> **WORK TASK**
Each line of the data below from the one holding "Task: Enable the Tie Points checkbox" to the one holding "Screen dimensions: 1280x720", inclusive, is to be reproduced exactly; no other line belongs in the answer.

> **RECORDED DATA**

[Start of section]

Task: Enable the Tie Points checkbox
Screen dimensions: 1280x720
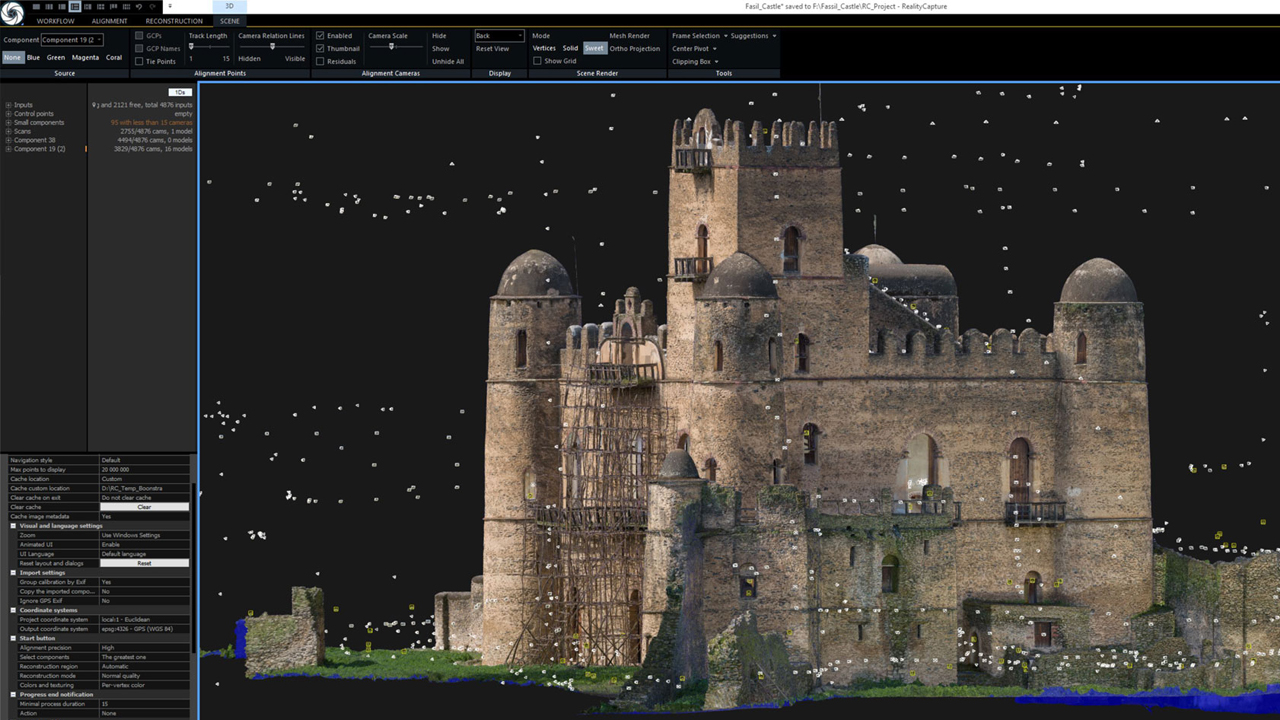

[End of section]
[Start of section]

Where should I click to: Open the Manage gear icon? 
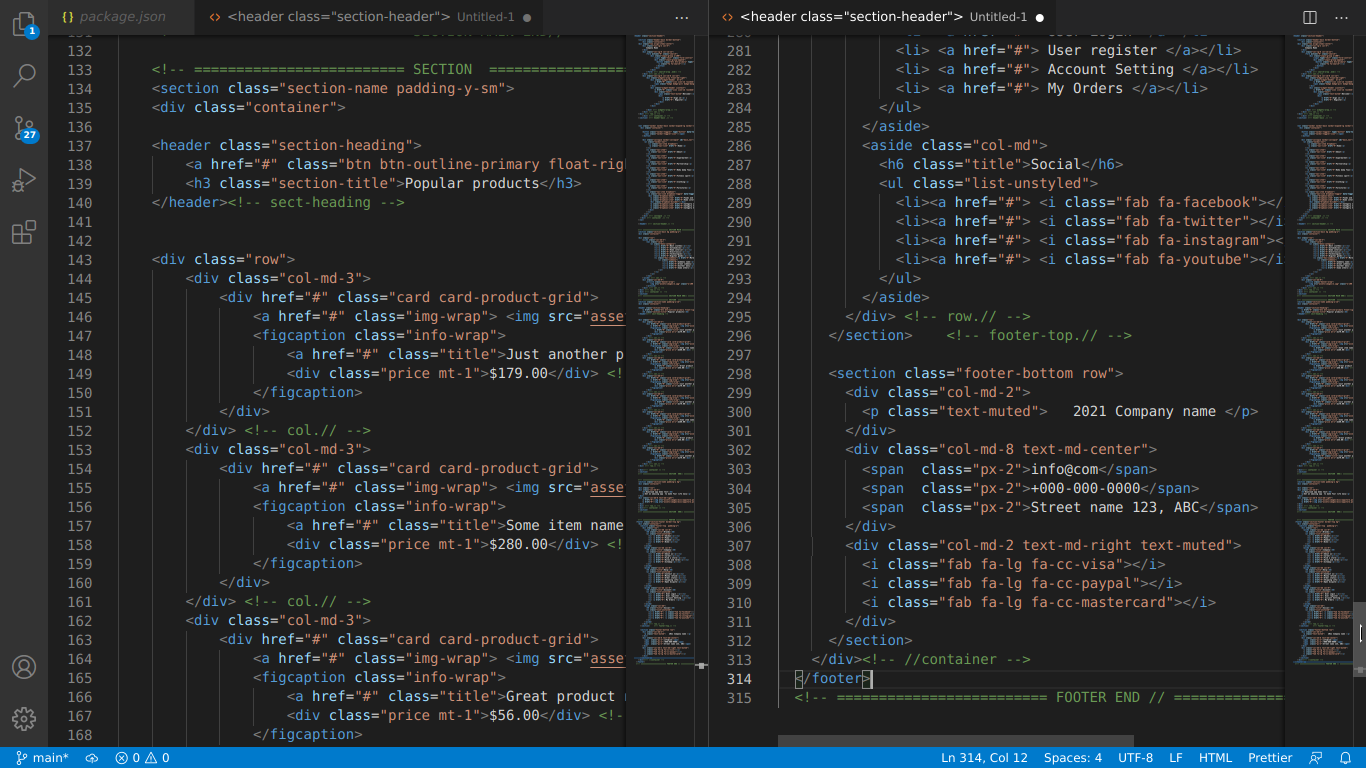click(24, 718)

[End of section]
[Start of section]

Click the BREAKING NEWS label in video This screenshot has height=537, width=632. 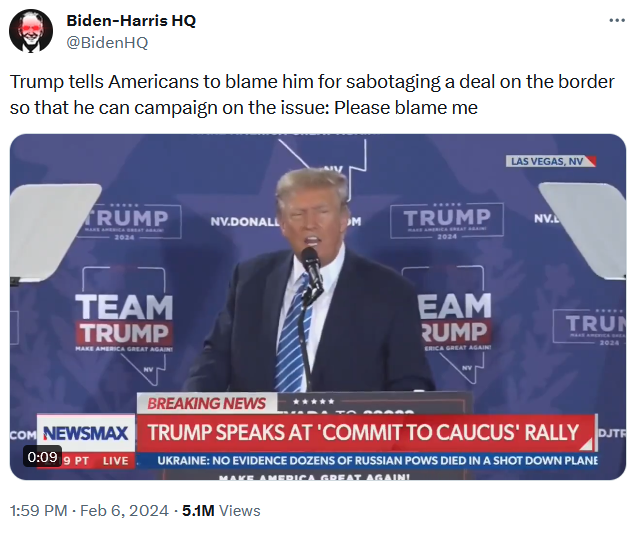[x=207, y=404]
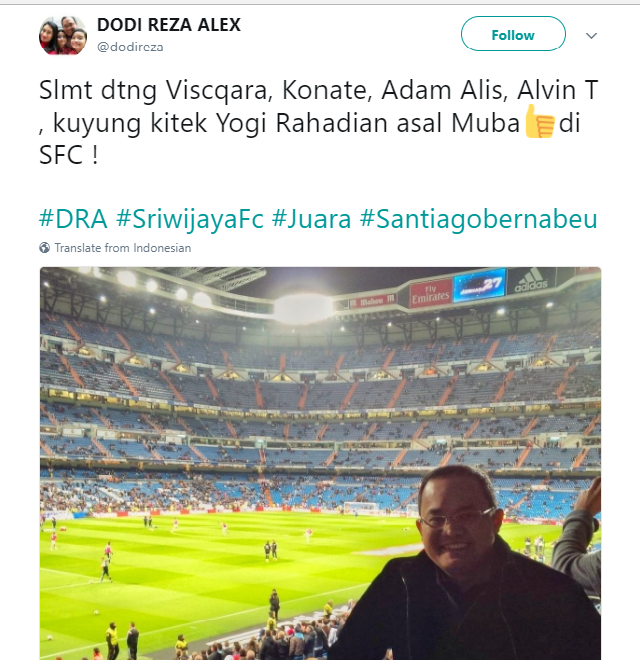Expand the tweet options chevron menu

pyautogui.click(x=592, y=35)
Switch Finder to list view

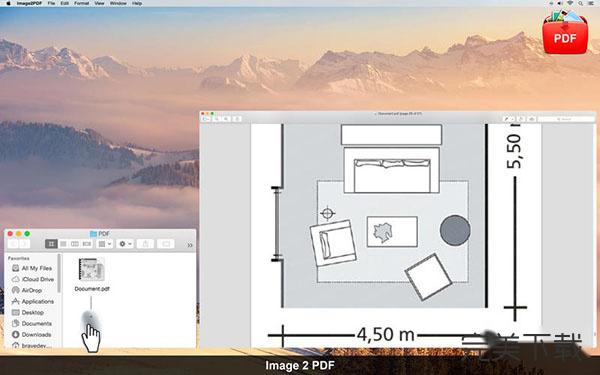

[End of section]

> **SOLUTION FOR THIS EXERCISE**
Task: Enable the Tie Points checkbox
Screen dimensions: 1280x720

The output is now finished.